Just don't let Resharper Code Cleanup run over your code as it will make it look like this:

    int MinThree(int x, int y, int z)
    {
        return
            x <= y && x <= z
                ? x
                : y <= z
                      ? y
                      : z;
    }

:(


I am, and I do. That is, I use Lisp at home and C# at work and I do miss Lisp when in C#. The question is a little funny because I don't consider (Common) Lisp any more "functional" than C# or Ruby or any other multi-paradigm language.

In general, C#'s functional features are becoming pretty decent, to the point where they're probably Good Enough, if a bit awkward. (Common Lisp's support for functional programming sure isn't perfect, either!) But Common Lisp is a multi-paradigm language; C# doesn't (and may never) match Lisp on syntactic abstraction, code generation, method dispatch flexibility, and so on.

If you're looking for an excuse to avoid learning Lisp because you think C# is just as powerful, sorry. :-)

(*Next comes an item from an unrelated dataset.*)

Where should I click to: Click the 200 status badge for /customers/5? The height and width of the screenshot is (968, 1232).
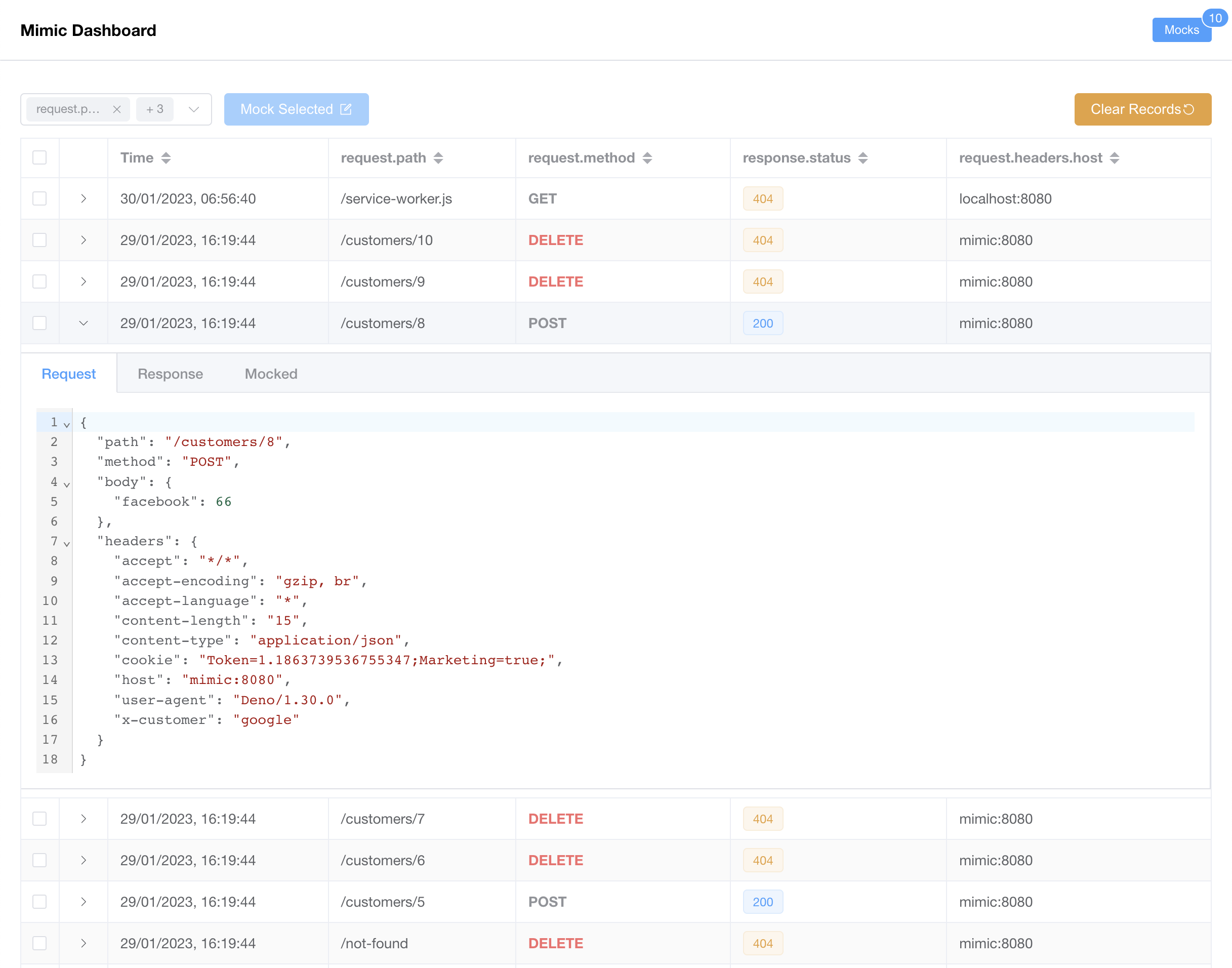pos(762,902)
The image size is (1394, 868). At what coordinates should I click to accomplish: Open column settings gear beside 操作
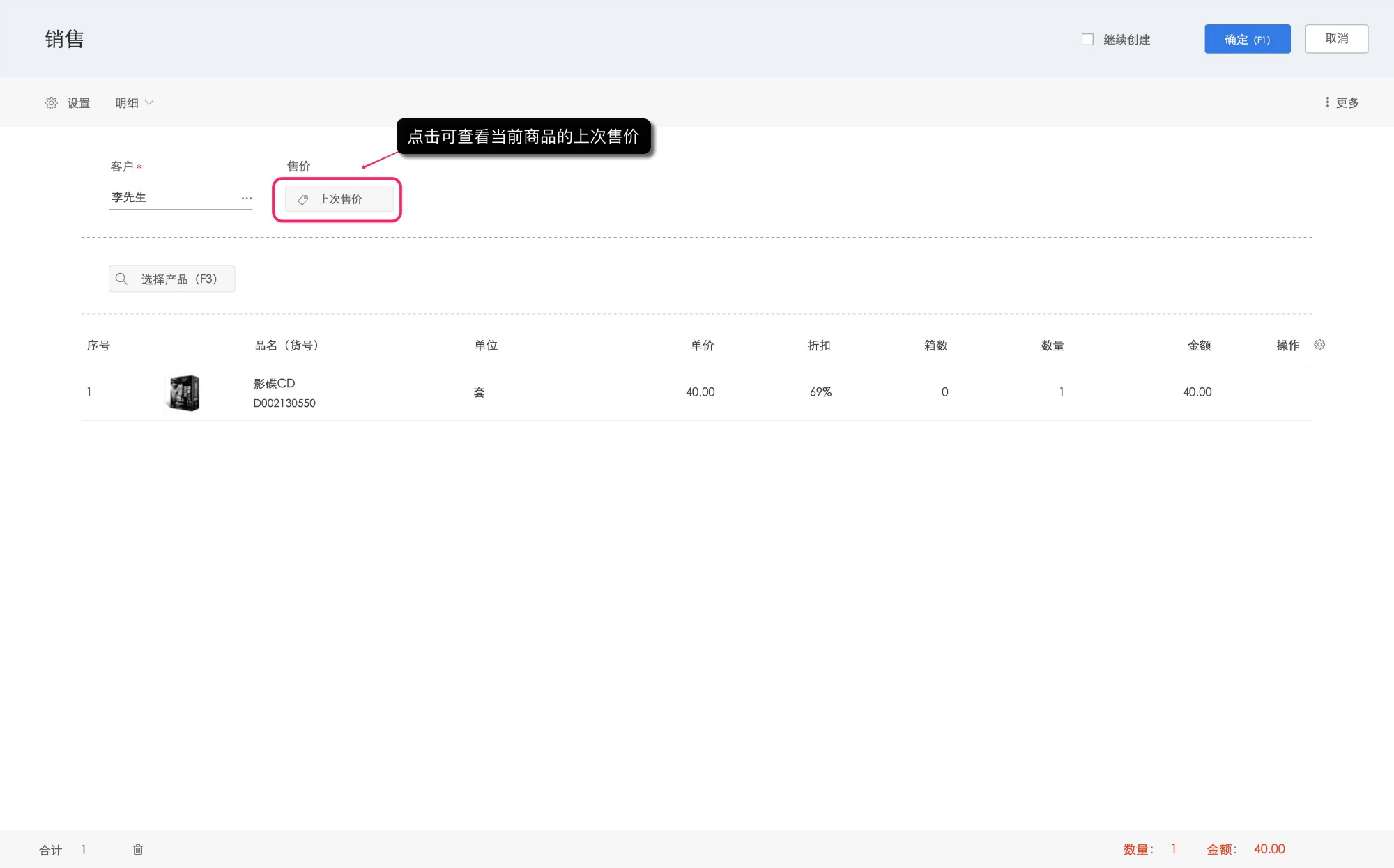point(1319,345)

In addition to Jon's answer

  1. Tuples - Tuples are possible with a library but it lacks the intrinsic syntax that most functional languages have.
  2. Options - Pretty much the same as tuples
  3. Deep Type Inference Support - C# added basic type inference support in VS 2008 but it's limited to locals inside method bodies. Most functional languages, ala F#, have deep type inference support and it really makes the language more readable IMHO

Eric on why C# doesn't have deep inference: http://blogs.msdn.com/ericlippert/archive/2009/01/26/why-no-var-on-fields.aspx

  1. Tail recursion: C# has basic tail recursion support but it is not ingrained into the language. See my blog post on where C# tail recursion and continuations break down

http://blogs.msdn.com/jaredpar/archive/2008/11/10/comparing-continuations-in-f-and-c.aspx


Multiple return values. "out" and "ref" is unreadable compared to returning tuples.

Better support for immutability, just like Jon said. Right now immutability on classes are possible due to human discipline.

But the most lacking feature is a solid collection framework designed around immutability.

In my current project I anticipated immutability would be a big win, and it was, but the collection framework is a horrible match.

For example, say you want to add an employee to a company, like

public Company AddEmployee(Employee employee)
{
    var newEmployeeList = new List(EmployeeList); 
    newEmployeeList.Add(employee);
    return new Company(newEmployeeList.AsReadOnly(), ....)
}

just isn't very performant or nice to implement.

At one point, I even considered making my own collections starting with a simple immutable Cons class. :)

On the other hand, Linq worked out very nice for us. I really like the methods it introduces. I found the special Linq syntax not in my taste.

EDIT: I've too low rank to comment so I'll reply to Jon's comment here. Jon, I decided it was a bad idea due to maintainability. The people that will maintain this project over the next decade probably don't have much Lisp/functional programming exposure. That reminds me of another thing. I wonder how many months of maintenance it will take before my immutable objects become mutable. (Disclaimer, IT business being something of a gold rush era at times I'm painfully aware that many developer don't even get what features like immutable and closures are.)